The jigsaw takes an existing picture – let’s call it “Whole Person Care in the Home”, cuts it into bits, and then jumbles those bits up. The coordinated care person a) knows that somewhere in all the bits there is a real coherent picture and b) that whilst it will take time and effort their job is to fit the bits together to make that picture – and given time and skill that is what they will achieve…

The problem for real coordinated care is that the fragmented services have NOT been created as a single picture and then fragmented. They have been created to only deal with bits. They have been created as fragmentations.

The big problem is that the part of the jigsaw for an 85 year old woman called “diabetes care” has not been created to fit  neatly with the part called “dementia home care”, which in turn has not been created to fit with the part called “COPD care”.

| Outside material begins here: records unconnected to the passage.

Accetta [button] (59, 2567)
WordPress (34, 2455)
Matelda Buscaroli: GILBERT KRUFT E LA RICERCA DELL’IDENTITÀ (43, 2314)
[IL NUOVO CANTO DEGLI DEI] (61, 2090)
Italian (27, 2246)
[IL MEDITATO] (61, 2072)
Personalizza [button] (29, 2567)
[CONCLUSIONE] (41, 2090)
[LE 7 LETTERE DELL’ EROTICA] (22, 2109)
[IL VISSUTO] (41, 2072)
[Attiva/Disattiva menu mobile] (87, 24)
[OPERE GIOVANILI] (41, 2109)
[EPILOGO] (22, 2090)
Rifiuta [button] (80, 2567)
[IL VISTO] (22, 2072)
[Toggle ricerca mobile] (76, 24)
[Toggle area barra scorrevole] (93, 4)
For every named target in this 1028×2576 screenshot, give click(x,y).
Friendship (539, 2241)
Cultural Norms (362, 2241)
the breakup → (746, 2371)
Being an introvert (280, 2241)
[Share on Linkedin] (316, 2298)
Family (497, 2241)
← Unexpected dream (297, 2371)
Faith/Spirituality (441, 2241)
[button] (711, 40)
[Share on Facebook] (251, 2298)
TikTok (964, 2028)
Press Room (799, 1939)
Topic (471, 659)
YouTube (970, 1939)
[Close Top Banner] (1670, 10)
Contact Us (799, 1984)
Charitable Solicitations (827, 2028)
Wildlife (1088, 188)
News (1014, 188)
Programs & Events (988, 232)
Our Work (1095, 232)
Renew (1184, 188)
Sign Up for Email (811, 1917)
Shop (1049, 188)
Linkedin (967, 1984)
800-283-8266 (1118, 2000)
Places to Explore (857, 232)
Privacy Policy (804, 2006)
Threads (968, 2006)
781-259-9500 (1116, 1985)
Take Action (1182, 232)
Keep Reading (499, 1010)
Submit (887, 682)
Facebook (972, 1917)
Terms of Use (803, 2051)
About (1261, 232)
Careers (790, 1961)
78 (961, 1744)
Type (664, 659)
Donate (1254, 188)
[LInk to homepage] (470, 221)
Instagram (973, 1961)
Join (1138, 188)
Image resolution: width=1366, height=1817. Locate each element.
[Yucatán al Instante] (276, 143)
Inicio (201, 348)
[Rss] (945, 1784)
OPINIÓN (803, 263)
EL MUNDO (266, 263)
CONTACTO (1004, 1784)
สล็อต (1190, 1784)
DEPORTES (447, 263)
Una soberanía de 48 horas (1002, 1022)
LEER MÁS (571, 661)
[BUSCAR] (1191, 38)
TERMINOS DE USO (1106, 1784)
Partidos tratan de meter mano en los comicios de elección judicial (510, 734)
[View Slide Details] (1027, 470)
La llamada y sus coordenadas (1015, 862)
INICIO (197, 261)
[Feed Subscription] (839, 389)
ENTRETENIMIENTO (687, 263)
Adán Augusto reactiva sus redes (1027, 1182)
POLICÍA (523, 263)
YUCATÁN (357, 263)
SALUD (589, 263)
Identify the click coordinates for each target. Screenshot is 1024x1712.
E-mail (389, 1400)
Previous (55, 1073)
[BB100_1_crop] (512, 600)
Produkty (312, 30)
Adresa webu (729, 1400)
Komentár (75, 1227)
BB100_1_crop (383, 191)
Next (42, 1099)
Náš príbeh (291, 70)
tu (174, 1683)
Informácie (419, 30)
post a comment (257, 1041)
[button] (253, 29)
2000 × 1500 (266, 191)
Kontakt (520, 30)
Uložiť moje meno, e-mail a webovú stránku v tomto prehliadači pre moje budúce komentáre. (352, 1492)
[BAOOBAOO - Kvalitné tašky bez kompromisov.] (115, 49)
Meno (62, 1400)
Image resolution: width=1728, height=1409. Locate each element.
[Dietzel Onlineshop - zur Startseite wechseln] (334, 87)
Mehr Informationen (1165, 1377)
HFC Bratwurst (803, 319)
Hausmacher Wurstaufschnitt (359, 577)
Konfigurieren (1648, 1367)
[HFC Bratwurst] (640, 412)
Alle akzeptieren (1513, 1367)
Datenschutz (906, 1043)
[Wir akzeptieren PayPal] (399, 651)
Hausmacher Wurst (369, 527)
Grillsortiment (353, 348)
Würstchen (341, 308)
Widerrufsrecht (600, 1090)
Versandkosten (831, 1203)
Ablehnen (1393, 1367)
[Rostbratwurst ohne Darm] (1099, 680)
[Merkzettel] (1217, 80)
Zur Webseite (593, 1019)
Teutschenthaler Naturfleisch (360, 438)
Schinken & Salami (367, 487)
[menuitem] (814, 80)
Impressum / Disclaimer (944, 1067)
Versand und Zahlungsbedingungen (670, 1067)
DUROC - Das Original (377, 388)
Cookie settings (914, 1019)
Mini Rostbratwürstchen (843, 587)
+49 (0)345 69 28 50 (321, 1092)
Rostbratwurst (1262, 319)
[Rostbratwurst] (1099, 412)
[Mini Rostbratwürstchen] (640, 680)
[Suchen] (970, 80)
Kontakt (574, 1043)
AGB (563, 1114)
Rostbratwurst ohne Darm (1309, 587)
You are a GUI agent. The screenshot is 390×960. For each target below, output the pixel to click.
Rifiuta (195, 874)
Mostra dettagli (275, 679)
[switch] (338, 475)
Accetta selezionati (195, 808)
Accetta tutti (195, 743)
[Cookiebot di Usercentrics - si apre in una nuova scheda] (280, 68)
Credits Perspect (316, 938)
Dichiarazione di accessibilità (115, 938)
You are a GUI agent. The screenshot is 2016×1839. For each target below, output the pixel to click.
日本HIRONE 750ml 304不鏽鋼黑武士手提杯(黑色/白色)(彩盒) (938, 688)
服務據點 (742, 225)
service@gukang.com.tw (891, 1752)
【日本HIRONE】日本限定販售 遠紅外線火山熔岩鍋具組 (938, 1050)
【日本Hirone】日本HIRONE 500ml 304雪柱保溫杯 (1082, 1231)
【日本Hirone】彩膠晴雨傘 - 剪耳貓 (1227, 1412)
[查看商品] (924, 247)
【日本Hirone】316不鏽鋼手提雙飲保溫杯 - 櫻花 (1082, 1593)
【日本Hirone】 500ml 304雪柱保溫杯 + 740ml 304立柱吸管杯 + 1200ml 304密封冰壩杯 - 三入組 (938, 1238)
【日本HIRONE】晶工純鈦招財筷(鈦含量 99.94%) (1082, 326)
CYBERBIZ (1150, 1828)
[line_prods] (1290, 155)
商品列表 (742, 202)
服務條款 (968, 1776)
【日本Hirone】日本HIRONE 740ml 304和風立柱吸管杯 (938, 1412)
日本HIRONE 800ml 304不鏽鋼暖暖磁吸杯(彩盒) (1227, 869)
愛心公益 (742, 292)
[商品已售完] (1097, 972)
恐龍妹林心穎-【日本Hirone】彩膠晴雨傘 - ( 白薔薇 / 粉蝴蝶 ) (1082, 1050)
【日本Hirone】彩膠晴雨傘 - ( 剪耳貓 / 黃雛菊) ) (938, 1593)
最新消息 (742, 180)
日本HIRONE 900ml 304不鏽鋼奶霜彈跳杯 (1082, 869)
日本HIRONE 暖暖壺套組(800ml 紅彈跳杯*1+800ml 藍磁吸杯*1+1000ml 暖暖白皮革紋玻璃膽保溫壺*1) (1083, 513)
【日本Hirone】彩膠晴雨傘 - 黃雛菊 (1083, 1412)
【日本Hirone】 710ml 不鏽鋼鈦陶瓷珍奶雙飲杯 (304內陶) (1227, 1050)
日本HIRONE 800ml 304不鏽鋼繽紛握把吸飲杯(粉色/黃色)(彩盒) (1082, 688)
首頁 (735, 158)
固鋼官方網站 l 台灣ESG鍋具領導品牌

They have not been created in a way that they will fit together.

The organisations that create them have made these services as “bits” in their own right.

So a really clever coordinated care worker can shake all the pieces out of the box for Mrs Patel’s whole person care and then find that the problem is that when they try and fit them together – they won’t. They were not made that way.

At best they might get a few that look a bit similar to form a line, but they will not form a picture of whole person care. And when you look at that line, there are holes in between through which patients fall, and duplications where they have to do the same thing over and over again.

To build a picture of whole person care you have to fundamentally change these fragmented services so that they might just fit together.

To achieve that coordinated care staff will need much much more power to transform existing service than they are normally granted.

It won’t surprise blog readers that I think that this greater power comes from patients and tomorrow I will describe how I think that might work.